El clisé de cargar las responsabilidades en la década “neoliberal” de los 90 ya no corre. Esta nueva generación de delincuentes muy jóvenes y violentos tiene otra matriz que sus antecesores. No vivieron en la pobreza, ni la marginación. Andaban con las armas y los autos de alta gama de sus padres. La herencia generacional era seguir siendo el más malo del barrio. Y nadie cortó el hilo de la historia. Lautaro Funes, el hermano de Alan, declaró en la Justicia que a los 12 años el otro clan, que después fue rival de ellos, les exigía ser sus sicarios. Eso ocurrió en 2012.

La generación anterior, la de los padres de Alan Funes y Alexis Caminos, era gente pesada. Jorge Funes era un pirata del asfalto y ladrón de “caño”, que como muchos en esta geografía del delito se tentó con la expansión de la frontera de las drogas.

Jorge vivía en el barrio Municipal y era, junto con su familia, amigo del hombre fuerte que dominaba la zona, Roberto Pimpi Caminos, el histórico líder de la barra brava de Newell’s que subsistió como “pata de plomo” los 14 años de reinado del presidente leproso Eduardo José López, procesado en 2016, siete años después de que comenzara la investigación judicial, por administración fraudulenta.

Los post millennials Funes y Caminos se criaron a pocos metros de la comisaría Nº 11, que estaba alquilada por Pimpi, que llegó a instalar una especie de puesto de guardia que manejaba su hermano en calle Alice, donde construyó un santuario del Gauchito Gil, frente a la escuela Lola Mora, donde sus hijos se educaron y cuando crecieron los directivos tuvieron que impedir que los alumnos salieran al recreo por las balas que cruzaban la calle.

La silueta del Gauchito Gil estaba tatuada en la panza de Pimpi. Una de las balas que lo mató en 2010, en la puerta del bar Ezeiza, lo atravesó muy cerca del santo pagano que no lo salvó. Dos años antes, Pimpi se había transformado en un dolor de cabeza para el gobierno de Antonio Bonfatti. En ese momento empezó a entrar en conflicto esa mezcla indisoluble de drogas y barras. Pimpi estuvo semanas prófugo tras intentar tomar el club después de la caída de López, y la policía decía que no lo podía atrapar hasta que pactaron una entrega en la plaza Misserere del barrio de Once, en territorio neutral de Capital Federal.

— Ejercicio breve A —
Indica cuántas líneas de los registros contienen la cadena "This". Responde solo con el número.

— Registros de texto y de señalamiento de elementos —
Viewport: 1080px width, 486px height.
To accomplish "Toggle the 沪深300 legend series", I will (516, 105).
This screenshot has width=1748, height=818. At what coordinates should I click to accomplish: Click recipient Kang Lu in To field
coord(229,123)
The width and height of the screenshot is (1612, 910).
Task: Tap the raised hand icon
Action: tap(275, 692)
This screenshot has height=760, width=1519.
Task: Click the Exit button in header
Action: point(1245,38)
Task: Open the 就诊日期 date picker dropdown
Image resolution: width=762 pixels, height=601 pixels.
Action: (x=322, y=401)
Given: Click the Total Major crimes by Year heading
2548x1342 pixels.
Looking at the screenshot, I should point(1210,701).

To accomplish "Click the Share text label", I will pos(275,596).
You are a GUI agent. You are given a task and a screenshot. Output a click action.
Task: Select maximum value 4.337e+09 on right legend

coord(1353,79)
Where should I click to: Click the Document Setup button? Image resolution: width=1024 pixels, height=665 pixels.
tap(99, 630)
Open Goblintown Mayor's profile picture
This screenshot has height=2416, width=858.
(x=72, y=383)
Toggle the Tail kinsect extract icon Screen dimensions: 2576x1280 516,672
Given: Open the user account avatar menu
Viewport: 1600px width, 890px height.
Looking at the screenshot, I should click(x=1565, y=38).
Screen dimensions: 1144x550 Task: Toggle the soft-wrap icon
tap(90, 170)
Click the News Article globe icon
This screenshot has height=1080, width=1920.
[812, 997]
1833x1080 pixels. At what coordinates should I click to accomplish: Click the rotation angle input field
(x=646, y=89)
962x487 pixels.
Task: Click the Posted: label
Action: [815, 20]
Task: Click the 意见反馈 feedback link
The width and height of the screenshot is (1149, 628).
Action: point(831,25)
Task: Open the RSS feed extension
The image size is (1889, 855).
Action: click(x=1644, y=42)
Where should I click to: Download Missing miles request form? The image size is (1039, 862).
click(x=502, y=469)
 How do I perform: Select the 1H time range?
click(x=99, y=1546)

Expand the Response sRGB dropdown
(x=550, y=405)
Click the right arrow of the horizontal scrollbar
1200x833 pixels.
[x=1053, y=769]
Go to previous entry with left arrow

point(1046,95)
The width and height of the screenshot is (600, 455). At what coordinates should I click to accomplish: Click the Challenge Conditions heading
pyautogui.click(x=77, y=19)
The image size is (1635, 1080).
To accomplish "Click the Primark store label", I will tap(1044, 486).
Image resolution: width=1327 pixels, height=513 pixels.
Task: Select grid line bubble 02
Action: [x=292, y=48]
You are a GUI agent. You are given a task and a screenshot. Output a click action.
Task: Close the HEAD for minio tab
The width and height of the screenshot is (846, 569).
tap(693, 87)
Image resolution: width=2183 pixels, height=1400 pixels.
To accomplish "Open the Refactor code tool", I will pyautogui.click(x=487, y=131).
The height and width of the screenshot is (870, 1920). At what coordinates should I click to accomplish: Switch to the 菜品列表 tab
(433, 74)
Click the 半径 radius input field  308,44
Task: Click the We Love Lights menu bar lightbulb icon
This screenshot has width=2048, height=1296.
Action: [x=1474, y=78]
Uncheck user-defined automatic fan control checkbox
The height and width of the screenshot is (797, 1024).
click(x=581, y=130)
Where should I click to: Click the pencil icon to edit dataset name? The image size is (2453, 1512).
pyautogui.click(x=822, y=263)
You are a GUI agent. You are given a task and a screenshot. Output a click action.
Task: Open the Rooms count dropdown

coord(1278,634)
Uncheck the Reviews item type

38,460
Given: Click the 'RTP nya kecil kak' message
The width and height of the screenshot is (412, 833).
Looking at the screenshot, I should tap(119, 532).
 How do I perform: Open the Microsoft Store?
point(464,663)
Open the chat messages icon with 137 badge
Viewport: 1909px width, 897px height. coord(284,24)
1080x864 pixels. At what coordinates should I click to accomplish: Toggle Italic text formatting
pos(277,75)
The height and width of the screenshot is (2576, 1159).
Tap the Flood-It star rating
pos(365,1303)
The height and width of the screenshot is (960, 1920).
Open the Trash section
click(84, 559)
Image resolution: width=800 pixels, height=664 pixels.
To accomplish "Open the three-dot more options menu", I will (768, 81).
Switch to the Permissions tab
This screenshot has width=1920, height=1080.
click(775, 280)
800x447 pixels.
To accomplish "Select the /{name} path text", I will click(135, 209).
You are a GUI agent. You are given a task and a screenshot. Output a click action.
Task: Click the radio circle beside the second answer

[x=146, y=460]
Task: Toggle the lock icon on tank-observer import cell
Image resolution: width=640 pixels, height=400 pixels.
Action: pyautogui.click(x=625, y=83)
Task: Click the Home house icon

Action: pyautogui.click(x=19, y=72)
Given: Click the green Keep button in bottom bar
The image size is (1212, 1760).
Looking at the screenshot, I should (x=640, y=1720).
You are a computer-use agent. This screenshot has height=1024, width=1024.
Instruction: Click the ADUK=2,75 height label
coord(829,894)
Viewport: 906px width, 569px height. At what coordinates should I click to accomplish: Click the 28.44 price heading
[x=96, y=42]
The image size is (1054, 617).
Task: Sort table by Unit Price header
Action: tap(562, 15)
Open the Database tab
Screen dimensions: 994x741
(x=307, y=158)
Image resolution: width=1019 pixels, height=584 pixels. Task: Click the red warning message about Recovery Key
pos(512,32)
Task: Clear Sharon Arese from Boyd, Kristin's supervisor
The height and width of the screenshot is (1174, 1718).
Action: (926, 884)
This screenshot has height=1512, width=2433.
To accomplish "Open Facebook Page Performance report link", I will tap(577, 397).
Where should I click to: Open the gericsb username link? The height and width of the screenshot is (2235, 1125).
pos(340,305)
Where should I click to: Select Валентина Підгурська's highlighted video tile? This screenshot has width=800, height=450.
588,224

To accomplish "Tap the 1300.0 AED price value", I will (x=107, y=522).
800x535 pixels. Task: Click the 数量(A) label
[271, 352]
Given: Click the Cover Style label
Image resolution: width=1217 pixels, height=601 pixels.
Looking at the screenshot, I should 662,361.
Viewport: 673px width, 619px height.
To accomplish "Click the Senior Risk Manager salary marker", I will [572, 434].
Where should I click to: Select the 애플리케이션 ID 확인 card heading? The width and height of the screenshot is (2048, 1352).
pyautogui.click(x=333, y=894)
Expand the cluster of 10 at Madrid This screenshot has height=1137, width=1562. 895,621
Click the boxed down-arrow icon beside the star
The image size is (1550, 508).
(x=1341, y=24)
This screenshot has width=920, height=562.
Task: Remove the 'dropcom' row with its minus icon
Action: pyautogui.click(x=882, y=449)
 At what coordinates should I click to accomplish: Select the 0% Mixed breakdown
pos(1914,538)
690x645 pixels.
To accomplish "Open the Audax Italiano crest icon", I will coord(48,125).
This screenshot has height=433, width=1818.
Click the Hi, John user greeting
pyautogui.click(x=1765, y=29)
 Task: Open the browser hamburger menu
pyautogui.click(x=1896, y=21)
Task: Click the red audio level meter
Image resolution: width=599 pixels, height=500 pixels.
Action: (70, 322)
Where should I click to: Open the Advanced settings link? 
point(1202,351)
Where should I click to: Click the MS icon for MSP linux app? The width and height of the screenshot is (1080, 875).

— Ejercicio breve B —
Cita del texto sobre los clanes Funes y Caminos el fragmento que comienza en "Jorge vivía en" y termina en "por administración fraudulenta.".

— Respuesta A —
12

— Respuesta B —
Jorge vivía en el barrio Municipal y era, junto con su familia, amigo del hombre fuerte que dominaba la zona, Roberto Pimpi Caminos, el histórico líder de la barra brava de Newell’s que subsistió como “pata de plomo” los 14 años de reinado del presidente leproso Eduardo José López, procesado en 2016, siete años después de que comenzara la investigación judicial, por administración fraudulenta.